What you should do:
The range runs from the line containing "Task: Tap the" through the last line of the material below; retype it exactly, leaving out the pictures.

Records for this exercise:
* * *

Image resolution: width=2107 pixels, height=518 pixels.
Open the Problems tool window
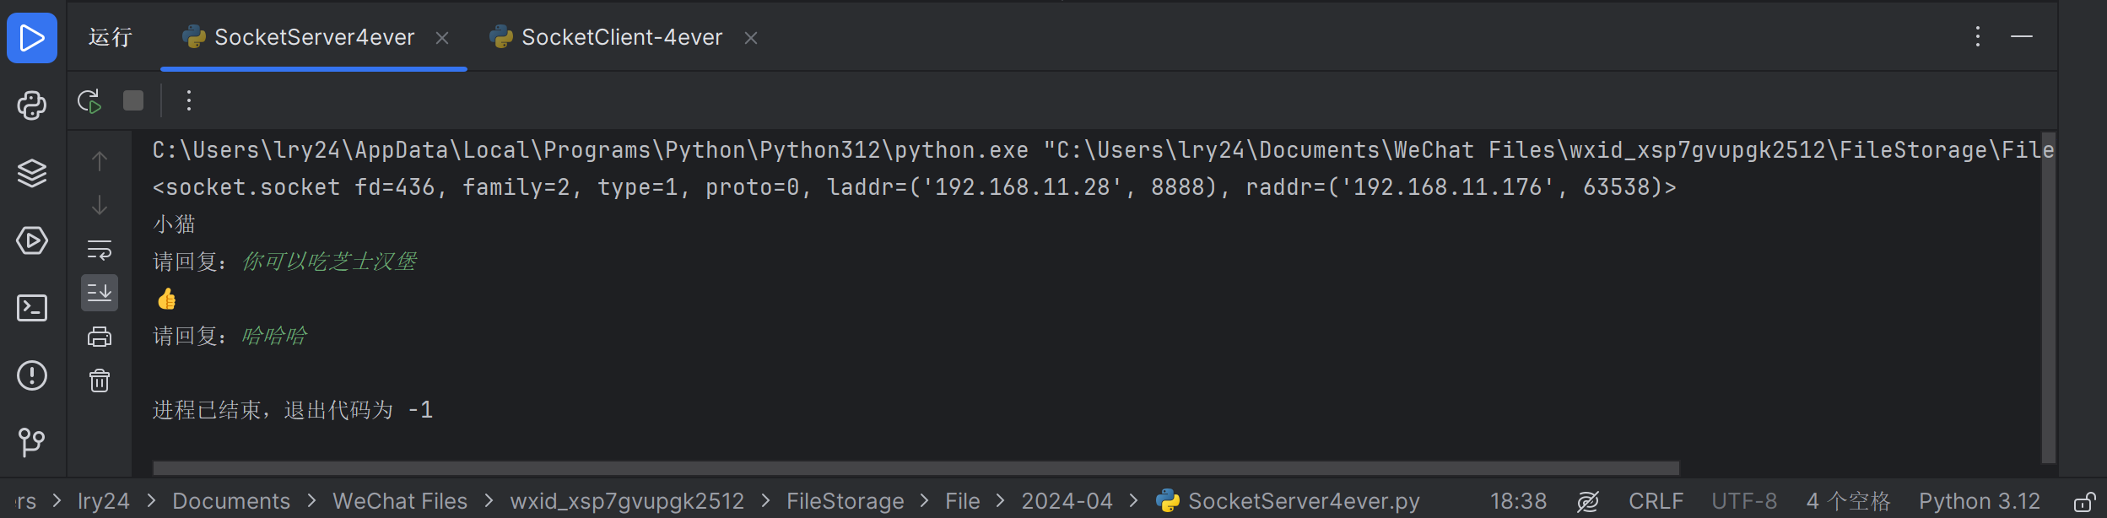pyautogui.click(x=32, y=375)
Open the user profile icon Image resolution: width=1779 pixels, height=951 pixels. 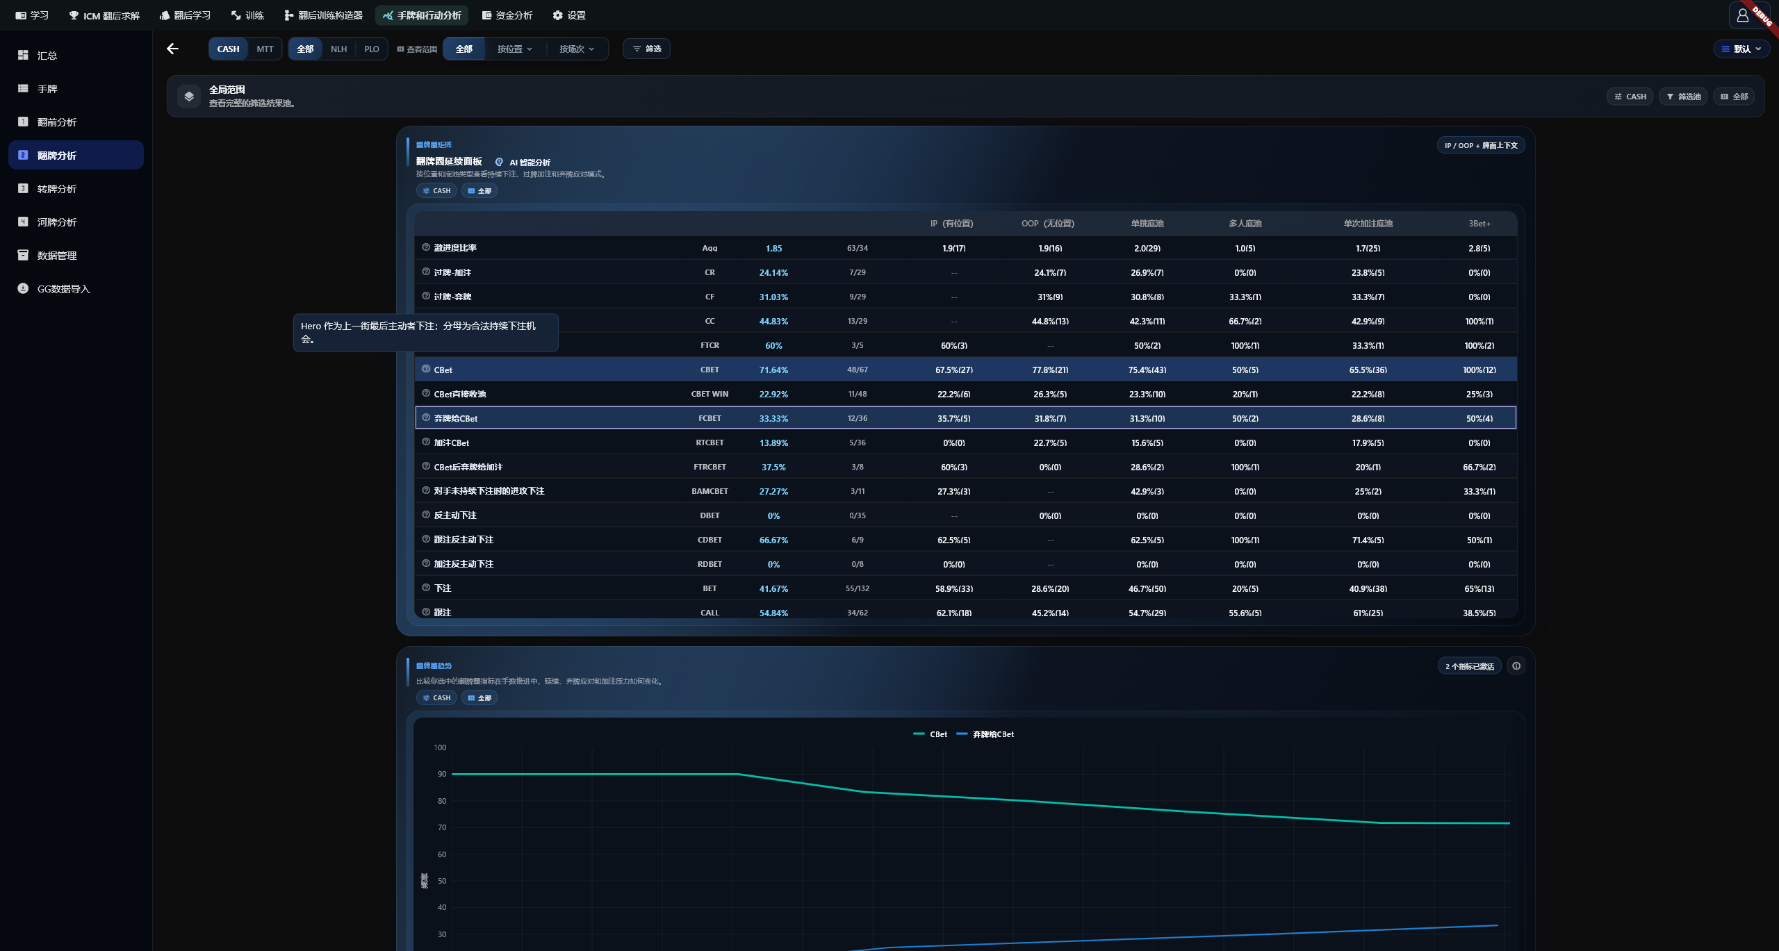[1742, 15]
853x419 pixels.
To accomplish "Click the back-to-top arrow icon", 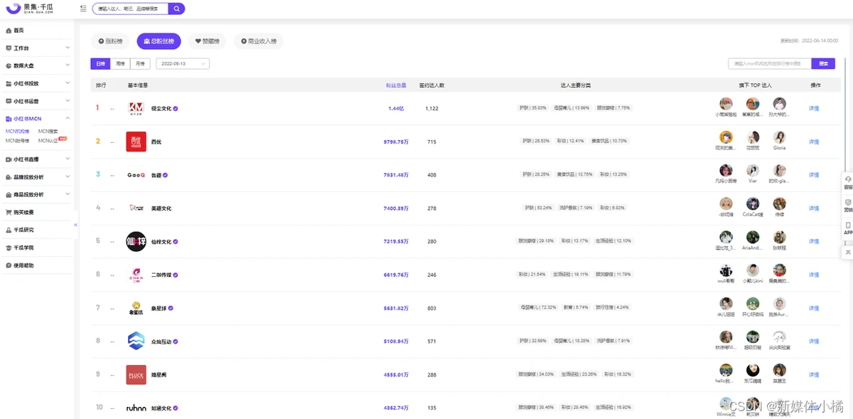I will click(847, 253).
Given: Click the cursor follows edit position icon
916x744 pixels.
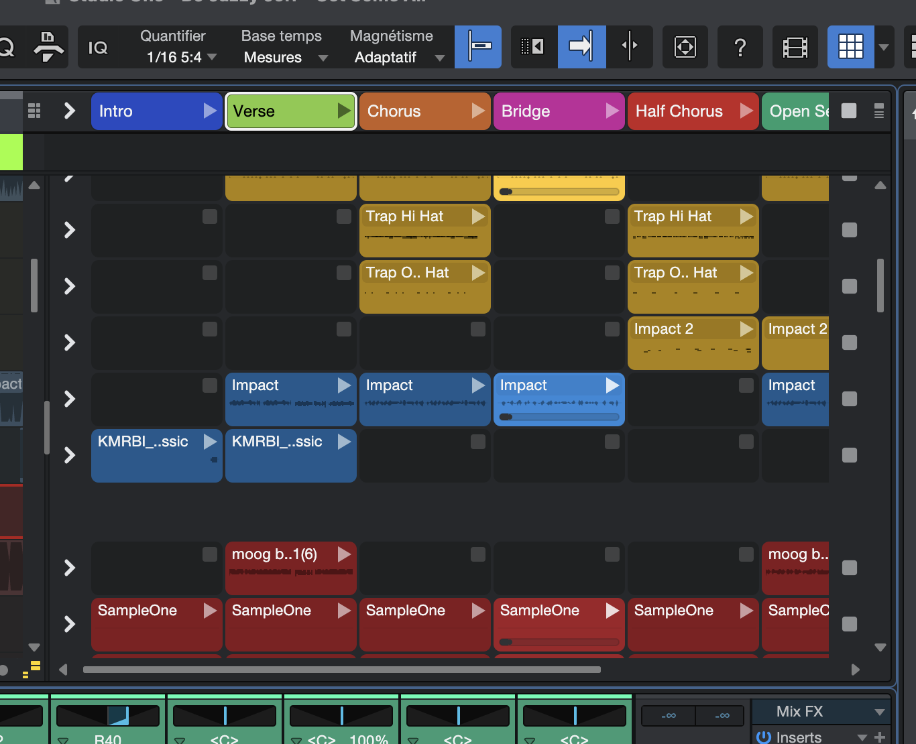Looking at the screenshot, I should pyautogui.click(x=630, y=47).
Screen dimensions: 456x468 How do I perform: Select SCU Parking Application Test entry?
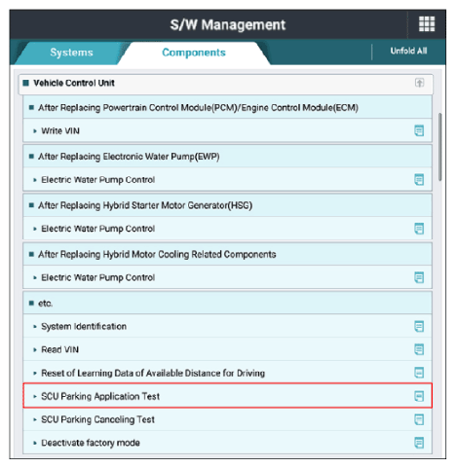(227, 396)
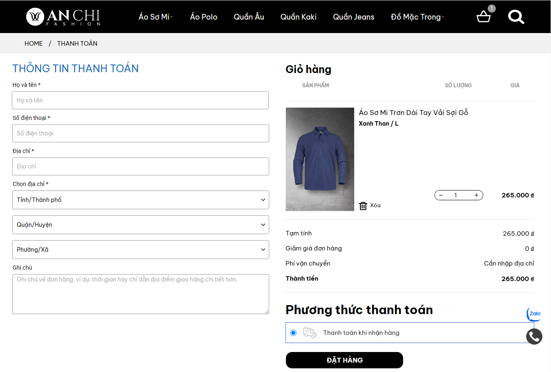The image size is (551, 372).
Task: Open the shopping cart icon
Action: point(484,17)
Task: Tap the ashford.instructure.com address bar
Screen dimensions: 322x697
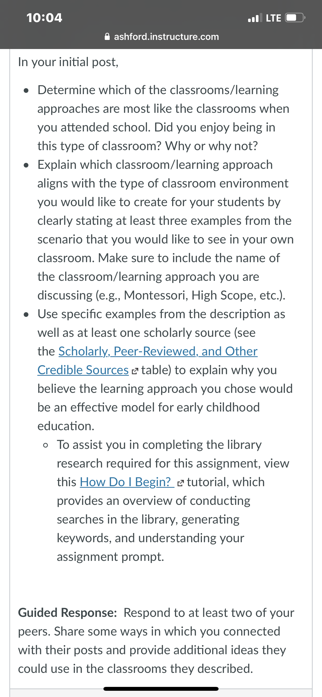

* * *

Solution to this task:
Task: Tap the ashford.instructure.com address bar
Screen dimensions: 322x697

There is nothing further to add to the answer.